Voters would be asked to approve a package that could see supervisors receive a total of $48,500 in compensation annually – and be in line for cost-of-living adjustments in subsequent years.
In making the motion for the compensation package, Holmes said the $48,000 salary figure is easily understood by voters, at $4,000 a month. The figure was based on adding what would be a cost-of-living increase onto a $30,000 figure voters initially approved in 1992, he said.
Weygandt said he was in favor of salary levels comparable to other counties with similar budgets and populations to help attract the “best and the brightest.”
Rockholm said he’d like to see supervisors be compensated for full-time work on the board rather than part-time.
Uhler said that with tough budget decisions looming, proposing a supervisor salary increase to voters would be “too soon.” Kranz said that he couldn’t ask everyone else to suffer while asking for a raise during a down economic cycle with the county.
The impetus to move forward with a ballot question came from a recommendation by the Charter Review Committee last January.

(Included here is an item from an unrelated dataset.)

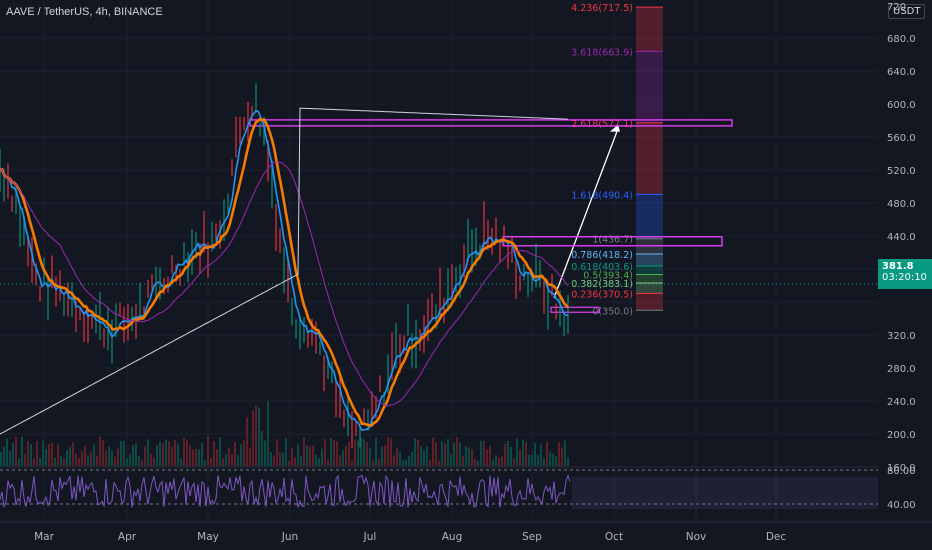 This screenshot has height=550, width=932. I want to click on current-price-value: 381.8, so click(898, 266).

The committee had recommended taking a raise to voters and suggested a figure of around $100,000 for total compensation, with future cost-of-living adjustments.
Wayne Nader, chairman of the committee, called on the three supervisors to delay taking the question to voters until 2010 and then seek about $100,000 in compensation. He said November would not provide the right financial climate for a vote.

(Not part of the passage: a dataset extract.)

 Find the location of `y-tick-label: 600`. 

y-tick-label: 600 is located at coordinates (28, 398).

“Put it off,” Nader said. “I just think November’s going to be pretty ugly.”
Auburn taxpayer watchdog Dan Sokol said he personally supported an annual salary in “the high 40s” because it represented the cost-of-living increases since 1992. Sokol is vice president of the League of Placer County Taxpayers but said he wasn’t representing that group. He added that he didn’t support automatic increases in the future.